If you look at: http://www.quake3arena.com/news/glopt.html
John talks a bit about what techniques he used in q3, and he mentions there that although the triangles are in list rather than strip form, they are in an indexed form and arranged so that triangles that COULD be made into strips appear sequentially in the list. He mentions that drivers could take advantage of this if they wanted to, although I dont know that any do. This seems like an uncommon case and a lot of extra work. However, being as how everyone likes to optimize their driver’s for whatever John does, it is very possible.
How about it Matt. Any thing like this in your drivers?
About harsman:
“Imagine implementing a complete pipeline up until rasterization only to find out that it would have been faster if you let the driver do it.”
If you do a really good job, in some cards it will be slower (specially in T&L cards), but in some older cards it will be faster, so both paths of your code get to use if you are planning in throwing your product to the masses.
Anyway, I also choose to leave it all to OpenGL, as I said before, specially because the software path will only be usable in older cards.
“Ideally, drivers should supporting EXT_compiled_vertex_arrays, which allows us to explicitly tell you that we aren’t going to change the vertex values after we have specified them, so you can batch process the entire load. There are two levels of benefit from this: shared vertexes in a single DrawElements call and shared vertexes across multiple rendering passes on the same geometry.

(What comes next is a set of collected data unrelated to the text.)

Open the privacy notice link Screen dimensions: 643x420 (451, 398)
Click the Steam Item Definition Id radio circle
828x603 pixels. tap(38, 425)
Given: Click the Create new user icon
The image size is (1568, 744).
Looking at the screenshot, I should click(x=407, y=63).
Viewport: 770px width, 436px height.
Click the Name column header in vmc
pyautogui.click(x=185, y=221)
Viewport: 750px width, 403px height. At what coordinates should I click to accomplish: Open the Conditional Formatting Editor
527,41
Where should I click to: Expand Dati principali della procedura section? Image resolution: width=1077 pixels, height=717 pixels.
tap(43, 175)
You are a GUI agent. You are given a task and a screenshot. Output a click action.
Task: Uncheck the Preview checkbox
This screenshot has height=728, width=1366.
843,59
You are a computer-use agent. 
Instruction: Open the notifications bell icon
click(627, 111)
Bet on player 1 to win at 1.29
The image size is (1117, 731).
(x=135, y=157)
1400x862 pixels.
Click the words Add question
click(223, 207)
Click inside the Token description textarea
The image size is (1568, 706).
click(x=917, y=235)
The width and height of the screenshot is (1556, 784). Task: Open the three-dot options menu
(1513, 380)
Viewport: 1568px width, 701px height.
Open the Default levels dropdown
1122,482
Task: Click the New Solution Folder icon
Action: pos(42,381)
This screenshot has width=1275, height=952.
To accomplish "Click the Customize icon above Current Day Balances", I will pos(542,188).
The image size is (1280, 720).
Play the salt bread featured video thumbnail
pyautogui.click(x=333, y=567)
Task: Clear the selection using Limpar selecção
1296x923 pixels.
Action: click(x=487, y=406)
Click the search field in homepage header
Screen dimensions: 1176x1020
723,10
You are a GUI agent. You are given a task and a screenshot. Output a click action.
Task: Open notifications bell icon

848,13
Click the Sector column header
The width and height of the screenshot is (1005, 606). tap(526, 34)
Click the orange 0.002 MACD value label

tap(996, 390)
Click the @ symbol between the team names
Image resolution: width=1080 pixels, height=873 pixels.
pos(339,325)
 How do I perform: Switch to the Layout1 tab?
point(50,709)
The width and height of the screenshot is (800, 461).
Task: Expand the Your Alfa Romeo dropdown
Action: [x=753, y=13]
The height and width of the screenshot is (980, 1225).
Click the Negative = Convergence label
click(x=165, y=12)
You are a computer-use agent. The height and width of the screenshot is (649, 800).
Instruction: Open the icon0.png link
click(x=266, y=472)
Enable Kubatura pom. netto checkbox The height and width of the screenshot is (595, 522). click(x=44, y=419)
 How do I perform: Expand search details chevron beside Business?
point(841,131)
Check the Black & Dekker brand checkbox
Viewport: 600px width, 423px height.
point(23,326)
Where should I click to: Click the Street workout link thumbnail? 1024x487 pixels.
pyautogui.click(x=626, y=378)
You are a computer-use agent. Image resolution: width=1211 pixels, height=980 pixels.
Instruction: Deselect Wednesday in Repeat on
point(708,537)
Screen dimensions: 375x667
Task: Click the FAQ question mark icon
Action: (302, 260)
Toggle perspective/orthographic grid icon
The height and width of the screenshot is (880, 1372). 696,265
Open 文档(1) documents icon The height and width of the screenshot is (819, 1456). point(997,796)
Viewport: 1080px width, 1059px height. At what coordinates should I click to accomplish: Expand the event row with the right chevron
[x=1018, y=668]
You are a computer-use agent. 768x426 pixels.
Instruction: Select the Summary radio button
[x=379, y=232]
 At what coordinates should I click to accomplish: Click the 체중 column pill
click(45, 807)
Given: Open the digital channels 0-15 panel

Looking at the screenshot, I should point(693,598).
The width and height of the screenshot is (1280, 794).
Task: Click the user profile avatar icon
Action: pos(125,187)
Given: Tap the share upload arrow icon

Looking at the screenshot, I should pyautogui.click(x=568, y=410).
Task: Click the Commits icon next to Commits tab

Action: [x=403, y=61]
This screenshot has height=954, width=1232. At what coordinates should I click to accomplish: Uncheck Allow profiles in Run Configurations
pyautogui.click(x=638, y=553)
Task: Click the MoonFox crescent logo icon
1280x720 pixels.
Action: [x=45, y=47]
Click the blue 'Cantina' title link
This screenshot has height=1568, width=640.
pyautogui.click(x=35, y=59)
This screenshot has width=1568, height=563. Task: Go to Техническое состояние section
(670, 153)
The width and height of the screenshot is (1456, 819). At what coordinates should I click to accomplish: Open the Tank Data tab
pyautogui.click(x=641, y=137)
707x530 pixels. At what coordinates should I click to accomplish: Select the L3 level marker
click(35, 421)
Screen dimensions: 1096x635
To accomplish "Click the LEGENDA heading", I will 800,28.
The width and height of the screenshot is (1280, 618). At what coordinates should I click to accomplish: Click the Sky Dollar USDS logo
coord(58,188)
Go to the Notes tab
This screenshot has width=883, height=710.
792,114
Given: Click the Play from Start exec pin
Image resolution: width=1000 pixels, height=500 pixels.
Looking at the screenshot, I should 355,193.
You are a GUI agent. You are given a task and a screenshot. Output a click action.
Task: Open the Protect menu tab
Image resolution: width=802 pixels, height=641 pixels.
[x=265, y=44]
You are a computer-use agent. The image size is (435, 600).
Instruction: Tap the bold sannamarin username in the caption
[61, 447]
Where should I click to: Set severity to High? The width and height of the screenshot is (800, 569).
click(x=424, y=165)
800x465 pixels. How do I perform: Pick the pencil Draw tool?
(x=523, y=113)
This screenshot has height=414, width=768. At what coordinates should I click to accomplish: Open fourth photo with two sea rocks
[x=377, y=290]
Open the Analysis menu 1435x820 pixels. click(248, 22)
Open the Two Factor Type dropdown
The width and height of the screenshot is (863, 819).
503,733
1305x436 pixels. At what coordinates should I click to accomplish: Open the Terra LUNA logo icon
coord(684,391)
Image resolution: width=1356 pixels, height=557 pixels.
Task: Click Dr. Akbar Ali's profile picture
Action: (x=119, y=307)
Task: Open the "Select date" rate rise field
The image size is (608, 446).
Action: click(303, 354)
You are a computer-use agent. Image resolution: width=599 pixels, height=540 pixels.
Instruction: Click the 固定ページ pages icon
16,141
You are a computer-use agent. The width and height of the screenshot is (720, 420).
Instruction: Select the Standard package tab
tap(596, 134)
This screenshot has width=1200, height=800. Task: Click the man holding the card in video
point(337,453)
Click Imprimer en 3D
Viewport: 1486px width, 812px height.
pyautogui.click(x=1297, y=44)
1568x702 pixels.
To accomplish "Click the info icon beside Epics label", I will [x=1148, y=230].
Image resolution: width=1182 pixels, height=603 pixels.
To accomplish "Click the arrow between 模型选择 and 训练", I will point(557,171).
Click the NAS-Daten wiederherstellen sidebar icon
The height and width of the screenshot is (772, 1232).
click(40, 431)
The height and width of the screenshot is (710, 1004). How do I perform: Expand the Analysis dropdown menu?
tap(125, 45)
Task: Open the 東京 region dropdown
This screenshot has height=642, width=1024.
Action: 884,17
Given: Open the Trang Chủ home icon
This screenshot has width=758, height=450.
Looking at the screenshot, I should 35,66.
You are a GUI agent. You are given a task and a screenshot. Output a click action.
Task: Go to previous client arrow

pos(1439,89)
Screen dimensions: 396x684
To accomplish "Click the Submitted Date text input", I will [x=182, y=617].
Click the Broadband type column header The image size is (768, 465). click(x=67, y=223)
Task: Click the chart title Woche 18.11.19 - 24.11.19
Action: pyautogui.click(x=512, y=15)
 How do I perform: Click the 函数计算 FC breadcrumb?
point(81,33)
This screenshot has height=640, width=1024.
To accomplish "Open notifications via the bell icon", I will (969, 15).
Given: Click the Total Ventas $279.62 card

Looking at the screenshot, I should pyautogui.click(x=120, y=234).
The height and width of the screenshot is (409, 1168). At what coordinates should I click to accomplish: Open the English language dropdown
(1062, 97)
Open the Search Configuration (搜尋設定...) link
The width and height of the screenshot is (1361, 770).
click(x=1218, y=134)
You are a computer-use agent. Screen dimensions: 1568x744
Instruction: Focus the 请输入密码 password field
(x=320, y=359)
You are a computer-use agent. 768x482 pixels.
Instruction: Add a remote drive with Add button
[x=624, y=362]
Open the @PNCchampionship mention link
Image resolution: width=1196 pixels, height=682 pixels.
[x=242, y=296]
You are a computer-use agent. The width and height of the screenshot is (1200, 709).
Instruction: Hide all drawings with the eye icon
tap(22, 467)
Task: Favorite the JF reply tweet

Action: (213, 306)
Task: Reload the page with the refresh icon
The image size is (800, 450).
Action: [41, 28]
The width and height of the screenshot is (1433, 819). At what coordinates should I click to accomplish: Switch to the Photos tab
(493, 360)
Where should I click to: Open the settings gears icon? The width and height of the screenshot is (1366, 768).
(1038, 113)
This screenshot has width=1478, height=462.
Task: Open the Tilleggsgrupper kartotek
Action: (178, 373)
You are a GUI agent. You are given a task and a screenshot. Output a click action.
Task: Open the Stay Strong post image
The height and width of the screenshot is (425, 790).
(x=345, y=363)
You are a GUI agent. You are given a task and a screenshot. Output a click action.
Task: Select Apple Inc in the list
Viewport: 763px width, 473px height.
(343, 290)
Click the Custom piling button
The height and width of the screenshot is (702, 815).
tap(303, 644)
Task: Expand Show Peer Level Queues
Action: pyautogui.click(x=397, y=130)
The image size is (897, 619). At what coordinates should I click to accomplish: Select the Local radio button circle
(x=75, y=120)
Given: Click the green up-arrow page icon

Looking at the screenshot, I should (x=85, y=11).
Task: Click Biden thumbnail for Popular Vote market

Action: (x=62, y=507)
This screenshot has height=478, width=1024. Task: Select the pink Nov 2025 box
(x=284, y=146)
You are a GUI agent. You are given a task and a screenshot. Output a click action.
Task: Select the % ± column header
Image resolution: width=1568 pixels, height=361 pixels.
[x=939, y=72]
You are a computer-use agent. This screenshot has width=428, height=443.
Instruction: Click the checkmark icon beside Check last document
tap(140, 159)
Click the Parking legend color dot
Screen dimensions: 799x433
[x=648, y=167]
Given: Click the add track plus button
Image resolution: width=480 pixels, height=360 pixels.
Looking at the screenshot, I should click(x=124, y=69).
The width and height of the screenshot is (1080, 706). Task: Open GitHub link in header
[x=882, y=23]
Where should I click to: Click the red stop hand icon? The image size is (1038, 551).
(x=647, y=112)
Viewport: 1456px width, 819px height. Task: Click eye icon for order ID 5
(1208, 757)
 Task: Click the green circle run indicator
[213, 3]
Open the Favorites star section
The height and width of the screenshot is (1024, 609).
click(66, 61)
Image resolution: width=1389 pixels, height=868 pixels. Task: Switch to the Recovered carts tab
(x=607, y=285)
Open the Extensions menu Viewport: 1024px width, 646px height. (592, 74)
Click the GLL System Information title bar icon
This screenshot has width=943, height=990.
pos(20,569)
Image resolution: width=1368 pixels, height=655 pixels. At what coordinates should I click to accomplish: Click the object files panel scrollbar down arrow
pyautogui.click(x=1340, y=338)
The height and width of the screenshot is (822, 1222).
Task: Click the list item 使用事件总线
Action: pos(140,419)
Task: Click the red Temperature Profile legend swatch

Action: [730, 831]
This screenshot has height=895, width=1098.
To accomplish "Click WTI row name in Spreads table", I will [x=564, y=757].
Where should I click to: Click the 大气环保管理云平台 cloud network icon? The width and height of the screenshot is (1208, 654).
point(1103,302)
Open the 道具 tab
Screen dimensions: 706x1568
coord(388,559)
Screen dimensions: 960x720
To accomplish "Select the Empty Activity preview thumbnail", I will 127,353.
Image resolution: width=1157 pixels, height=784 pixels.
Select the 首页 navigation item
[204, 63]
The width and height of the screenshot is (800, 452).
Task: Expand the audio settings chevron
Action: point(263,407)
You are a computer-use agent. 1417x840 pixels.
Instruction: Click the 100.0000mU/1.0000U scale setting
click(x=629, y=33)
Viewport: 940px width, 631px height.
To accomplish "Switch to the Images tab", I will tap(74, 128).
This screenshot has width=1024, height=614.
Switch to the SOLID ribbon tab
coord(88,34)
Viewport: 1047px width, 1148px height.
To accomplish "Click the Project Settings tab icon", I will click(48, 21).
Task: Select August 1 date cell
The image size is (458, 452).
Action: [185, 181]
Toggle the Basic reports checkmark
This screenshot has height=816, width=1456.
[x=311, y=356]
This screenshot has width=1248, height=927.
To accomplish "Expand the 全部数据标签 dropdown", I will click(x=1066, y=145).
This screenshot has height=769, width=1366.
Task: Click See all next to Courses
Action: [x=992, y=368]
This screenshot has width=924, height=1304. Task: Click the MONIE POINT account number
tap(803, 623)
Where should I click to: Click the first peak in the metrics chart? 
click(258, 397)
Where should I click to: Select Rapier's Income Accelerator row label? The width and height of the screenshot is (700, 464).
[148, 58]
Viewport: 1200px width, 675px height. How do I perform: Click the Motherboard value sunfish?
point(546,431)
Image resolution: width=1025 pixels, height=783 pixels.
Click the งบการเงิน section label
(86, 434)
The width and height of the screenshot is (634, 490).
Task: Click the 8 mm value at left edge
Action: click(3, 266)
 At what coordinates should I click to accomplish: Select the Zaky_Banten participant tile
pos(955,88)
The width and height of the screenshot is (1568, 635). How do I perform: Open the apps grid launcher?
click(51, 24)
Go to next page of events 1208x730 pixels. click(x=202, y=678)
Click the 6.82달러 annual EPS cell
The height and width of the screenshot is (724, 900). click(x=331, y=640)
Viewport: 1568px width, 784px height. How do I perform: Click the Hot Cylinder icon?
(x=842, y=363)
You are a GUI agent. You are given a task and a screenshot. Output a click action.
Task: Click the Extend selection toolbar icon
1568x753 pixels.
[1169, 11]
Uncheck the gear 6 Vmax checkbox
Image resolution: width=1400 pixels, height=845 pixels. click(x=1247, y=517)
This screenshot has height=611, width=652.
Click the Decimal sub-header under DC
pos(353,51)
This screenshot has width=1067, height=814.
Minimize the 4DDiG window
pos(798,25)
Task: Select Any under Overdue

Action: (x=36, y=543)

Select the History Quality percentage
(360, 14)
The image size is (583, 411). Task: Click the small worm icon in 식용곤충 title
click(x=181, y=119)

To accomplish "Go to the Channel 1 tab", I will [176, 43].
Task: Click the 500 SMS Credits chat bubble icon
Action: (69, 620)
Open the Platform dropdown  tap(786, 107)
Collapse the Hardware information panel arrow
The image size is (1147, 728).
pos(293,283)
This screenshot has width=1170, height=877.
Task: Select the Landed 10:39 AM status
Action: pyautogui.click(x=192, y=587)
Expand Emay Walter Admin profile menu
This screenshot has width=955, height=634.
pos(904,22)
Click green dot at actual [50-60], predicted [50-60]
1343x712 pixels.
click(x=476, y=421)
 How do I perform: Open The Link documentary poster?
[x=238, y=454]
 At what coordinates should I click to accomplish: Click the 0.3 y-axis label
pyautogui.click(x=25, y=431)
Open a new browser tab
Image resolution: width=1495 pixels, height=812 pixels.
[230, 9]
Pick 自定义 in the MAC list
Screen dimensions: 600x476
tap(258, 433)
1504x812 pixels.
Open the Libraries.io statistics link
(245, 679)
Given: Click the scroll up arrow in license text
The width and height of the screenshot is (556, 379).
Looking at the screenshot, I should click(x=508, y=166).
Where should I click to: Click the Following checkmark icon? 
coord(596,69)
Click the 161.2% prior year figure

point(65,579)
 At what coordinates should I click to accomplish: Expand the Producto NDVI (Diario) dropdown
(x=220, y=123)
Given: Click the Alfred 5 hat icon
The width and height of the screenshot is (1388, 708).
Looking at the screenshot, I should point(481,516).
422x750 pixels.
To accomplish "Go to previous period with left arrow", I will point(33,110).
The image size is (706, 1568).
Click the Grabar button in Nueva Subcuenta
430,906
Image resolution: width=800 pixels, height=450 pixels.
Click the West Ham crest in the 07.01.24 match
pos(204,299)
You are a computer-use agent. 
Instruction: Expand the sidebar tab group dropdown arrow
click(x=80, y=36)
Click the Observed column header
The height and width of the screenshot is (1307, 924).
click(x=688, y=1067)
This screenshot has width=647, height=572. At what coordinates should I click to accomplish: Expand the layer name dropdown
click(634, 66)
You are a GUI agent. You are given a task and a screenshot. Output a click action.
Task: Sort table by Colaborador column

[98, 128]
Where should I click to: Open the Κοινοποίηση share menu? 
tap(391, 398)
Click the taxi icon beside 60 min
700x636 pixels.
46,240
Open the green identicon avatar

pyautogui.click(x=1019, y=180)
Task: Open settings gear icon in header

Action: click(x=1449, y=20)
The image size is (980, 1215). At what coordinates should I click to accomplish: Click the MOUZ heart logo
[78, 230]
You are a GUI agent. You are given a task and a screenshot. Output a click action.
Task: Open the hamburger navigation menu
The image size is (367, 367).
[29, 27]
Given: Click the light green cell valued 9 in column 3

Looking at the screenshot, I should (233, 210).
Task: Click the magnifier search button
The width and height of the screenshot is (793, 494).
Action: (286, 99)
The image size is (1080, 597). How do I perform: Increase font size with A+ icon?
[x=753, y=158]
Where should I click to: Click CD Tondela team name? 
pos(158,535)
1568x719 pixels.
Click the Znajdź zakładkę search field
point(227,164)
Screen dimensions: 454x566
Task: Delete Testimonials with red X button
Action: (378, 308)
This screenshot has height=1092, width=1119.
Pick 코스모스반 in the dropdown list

Some drivers get the first benefit even without the compiled vertex arrays by scanning the indexes before processing the triangles, but to save the work across multiple rendering passes the extension is necessary.”
So good drivers will go through the vertices before rasterizing and only transform once especially if I use EXT_CompiledVertexArrays. In that case multiple transformations won’t be much of an issue, and my transformations probably won’t offer a performance gain, conmsidering most drivers probably does this since it makes Quake 3 benchmarks better. As an added bonus I don’t have to develop a transformation pipeline Any low-level SIMD type optimizations in premium drivers (e.g. Nvidia) will make it run even faster than my own code, so I’ll definetily go with gl transforms.
Any low-level SIMD type optimizations in premium drivers (e.g. Nvidia) will make it run even faster than my own code, so I’ll definetily go with gl transforms.